According to Brodie, the dual-degree program does not favor one field of dentistry or medicine. “There’s much interconnection between oral health and systemic health. Osteopathic medicine treats the entire person, and dental health affects overall health,” she said.
The year-round, continuous program is rigorous, with a heavy course load. The six-year curriculum consists of basic science and dental courses in the first year; the study of the respiratory, gastrointestinal, musculoskeletal, and other systems, as well as clinical practice, in the second year; while clinical rotations continue in year three. The dental curriculum resumes in year four; clinical dental courses, one-month medical electives, and a rotation in rural/underserved medicine make up year five; while year six is devoted to clinical dentistry and medical electives.
“It’s not a program for everyone,” Brodie admitted.

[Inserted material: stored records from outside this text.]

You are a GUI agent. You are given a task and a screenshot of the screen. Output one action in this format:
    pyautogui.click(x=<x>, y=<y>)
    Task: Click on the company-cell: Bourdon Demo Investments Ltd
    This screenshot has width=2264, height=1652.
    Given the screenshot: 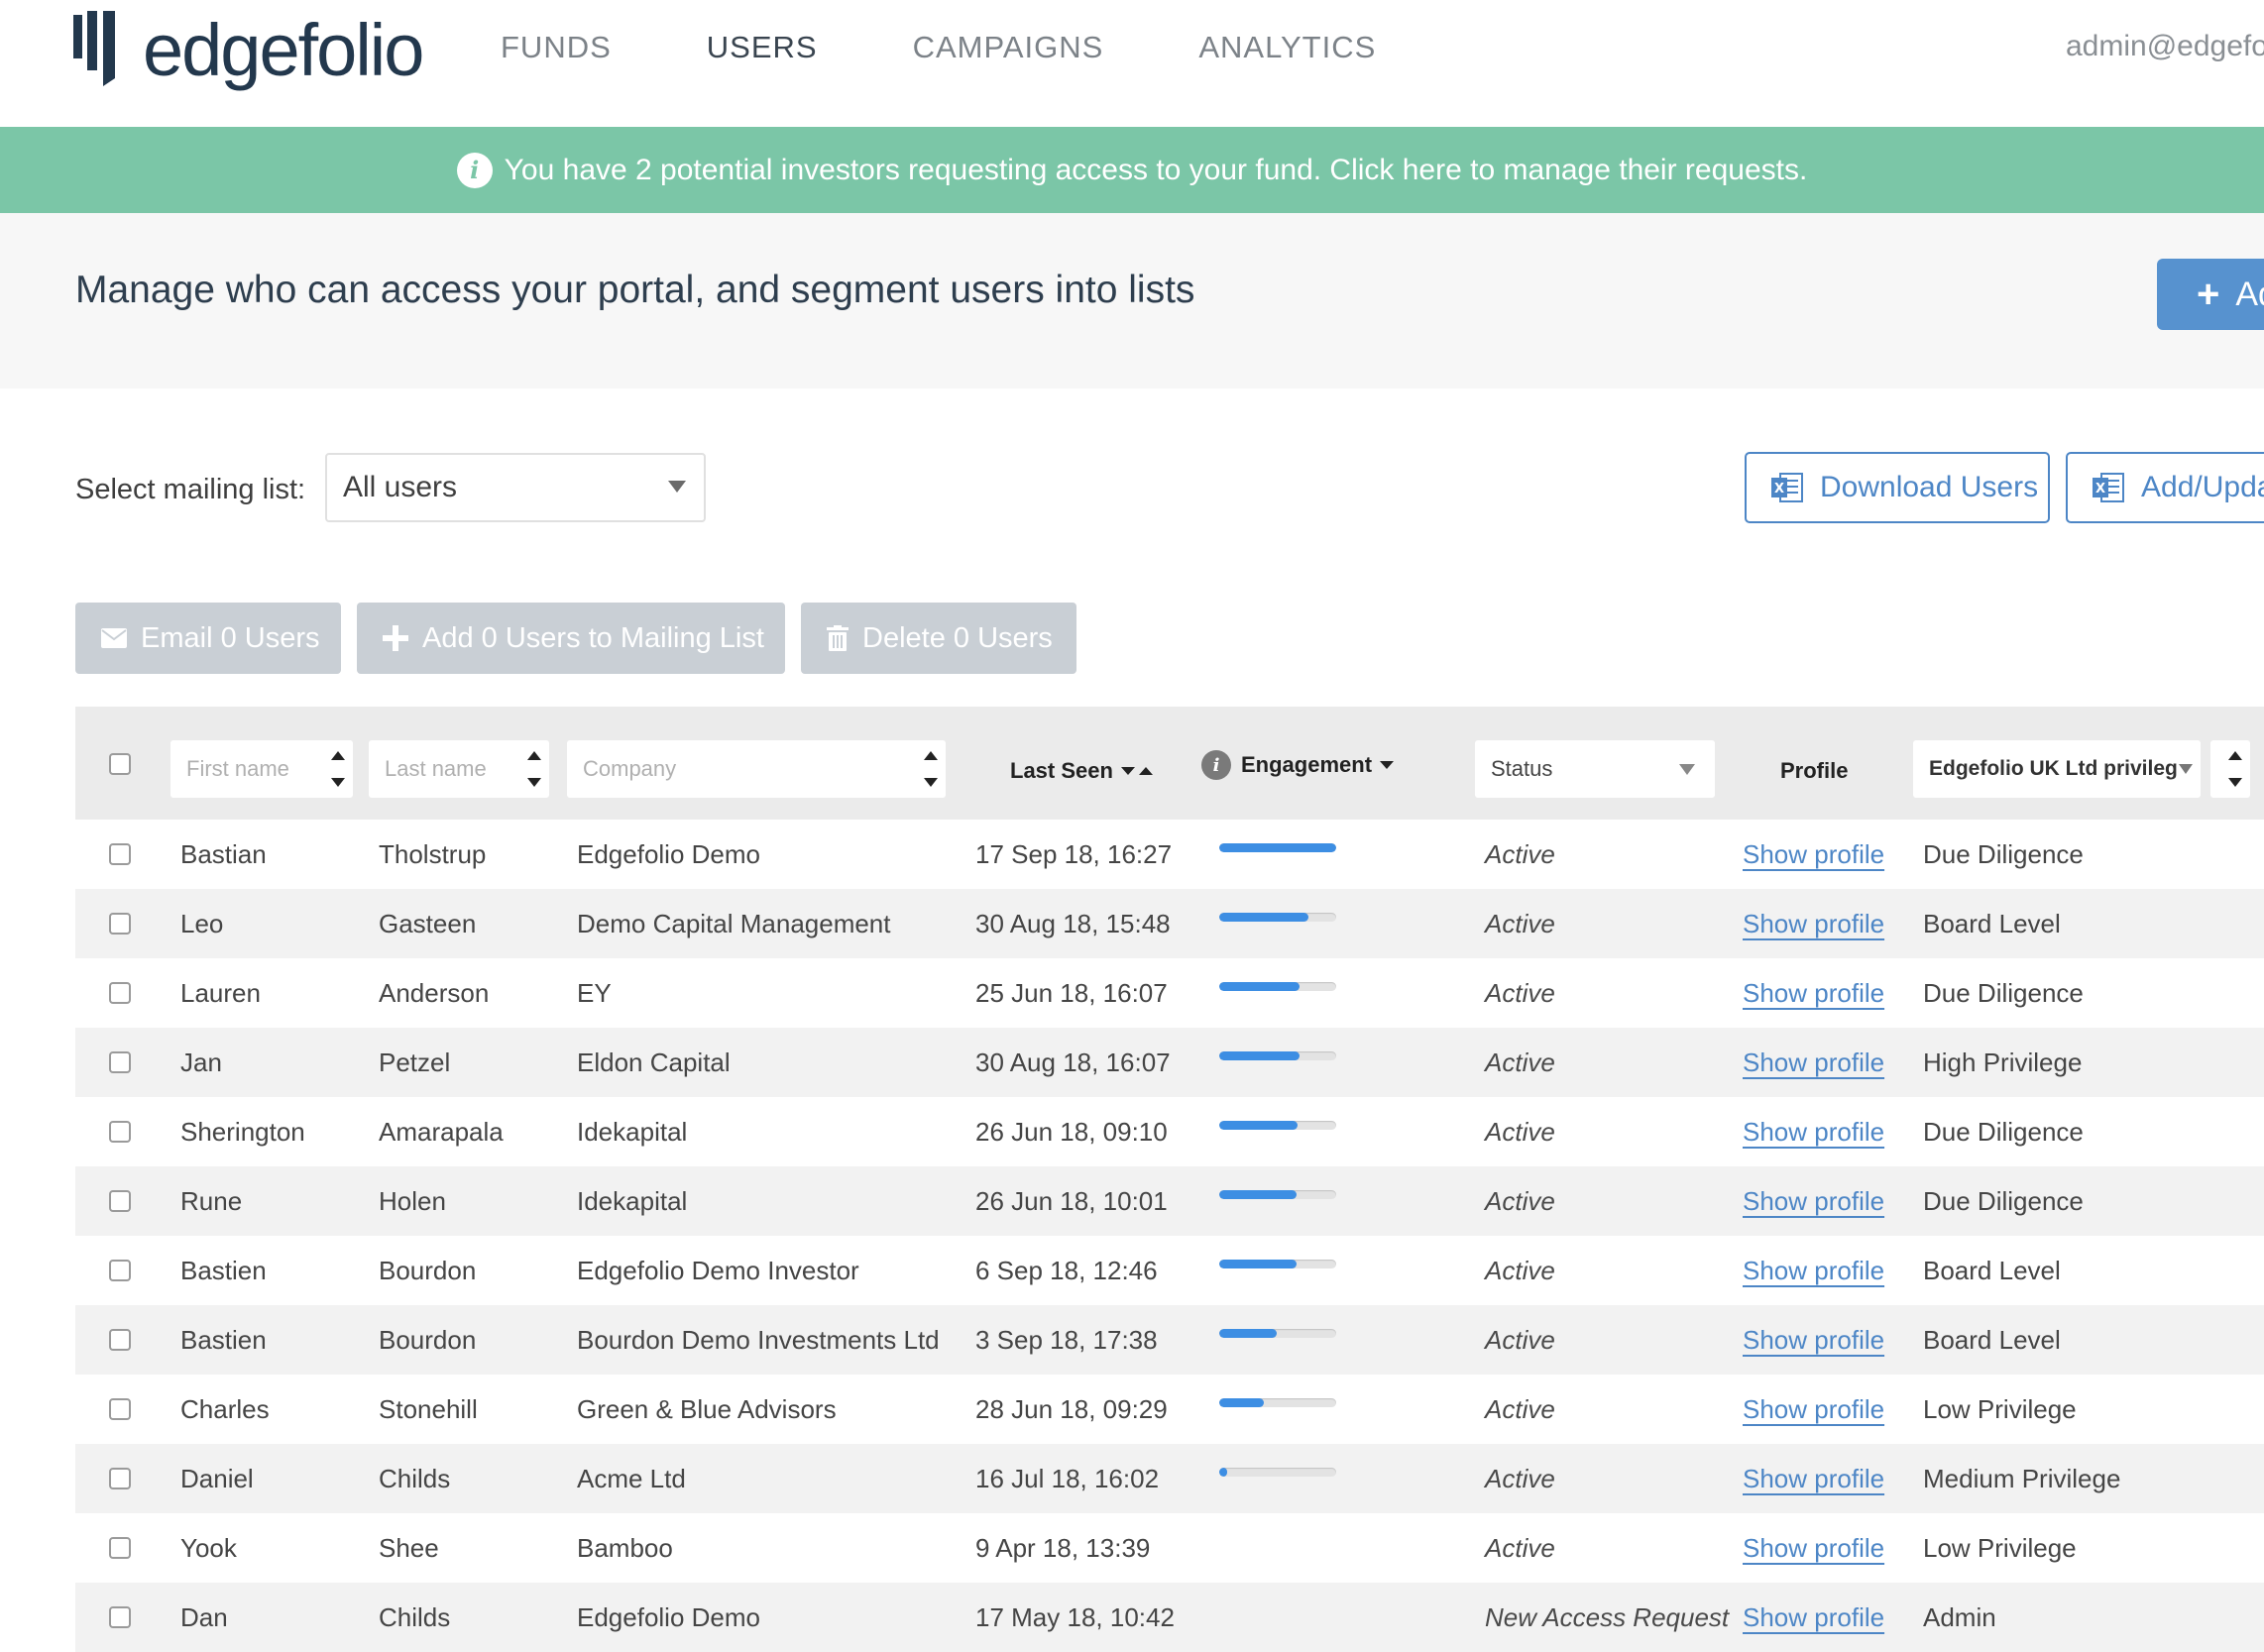 What is the action you would take?
    pyautogui.click(x=759, y=1340)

R. Bruce Donoff, D.M.D., M.D., dean, and Walter C. Guralnick, D.M.D., distinguished professor of oral and maxillofacial surgery at the Harvard School of Dental Medicine, were among those who nominated NSU for the award. “The (NSU) program is worthy of recognition by implementing change with the highest level of inter-professional education. This program succeeds in adding a new dimension to the education of the oral physician,” wrote Donoff, who added that Harvard is about to implement a dual degree “following the model established at Nova Southeastern University.”
Zachary Heller will be the eighth student to complete the dual degree. Alexander Powell also is enrolled in the program, which will make him the ninth dual-degree student when he graduates in 2023.
Heller said he is ready for the hard work—and future career benefits—the D.O./D.M.D. degrees will bring. “I am pursing a dual degree to become the best medical and dental practitioner possible. Having a dual degree will allow me to draw from a greater foundation of knowledge, which allows me to recognize and prevent complications before they arise,” said Heller, who plans to pursue postgraduate education, possibly in oral maxillofacial surgery.
“The oral cavity is the gateway to the body. Whether I choose to practice medicine or dentistry, everything starts in the oral cavity,” Heller added. “By having an understanding of both oral and systemic diseases, I will be able to provide a greater quality and more comprehensive level of care to my patients.”
The William J. Gies Awards for Vision, Innovation, and Achievement are named for William J. Gies, Ph.D., who is considered the “Father of Contemporary Dental Education and Research,” according to the American Dental Education Association (ADEA).